本文抜粋:
═══
2020.3.20 クラフトビールを求めて地元探訪

『獣になれない私たち』の5TAPがある通りは、雑司ヶ谷の鬼子母神から延びる道だ。
よく知った道だから、5TAPがないことも知っている。タクラマカン斎藤はいない。

ドラマを数日間で一気見するうちに、クラフトビールが飲みたくなるのは必然。焼酎なら芋、日本酒なら辛口、ビールならサッポロが好きな身としては、爽やかで香り豊かなイメージのクラフトビールは苦手だった。でも、缶ビールじゃ解消されないビールへの乾きは増していく。

最寄り駅に到着する間際に車窓から見える「ビール」の文字にはずいぶん昔から気付いていた(後で聞いたらオープンしてもう5年)。普段なら、常連や顔見知りが夜な夜な集うような地元の飲み屋に一人で入る勇気はないのだけど(かの”北区赤羽”に近い街であることも自分をビビらせていた)その日の俺はオアシスを求める象だった。象も獣だ舐めんな。

線路沿いにある店の名前をそういえば覚えようともしなかったけど、とにかくアタリだった。名前を覚えなくても場所を知っている。
外観から全て木目調の店は、入ってすぐにカウンターがあって、二階にはテーブル席があることが頭上のモニターから分かった。カウンターは5人並べばいっぱいになるところが誰もいなくて、元気そうなお兄さん二人が洗い物をしていたからカウンターに決めた。今思い出しても勇気が天井に達していたと思う。
═══
表示データ:
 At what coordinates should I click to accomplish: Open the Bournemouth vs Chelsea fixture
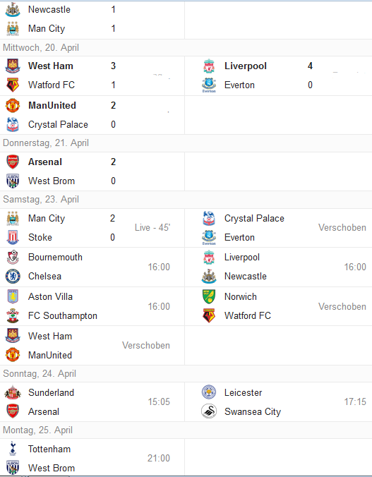click(92, 267)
═══
課題の指示: 本文抜粋で、筆者が店でカウンター席に座ることにした理由を、本文に書かれている内容に基づいて一、二文で説明してください。

回答文: 5人並べばいっぱいになるカウンターに誰もいなかったうえ、元気そうなお兄さん二人が洗い物をしていたからです。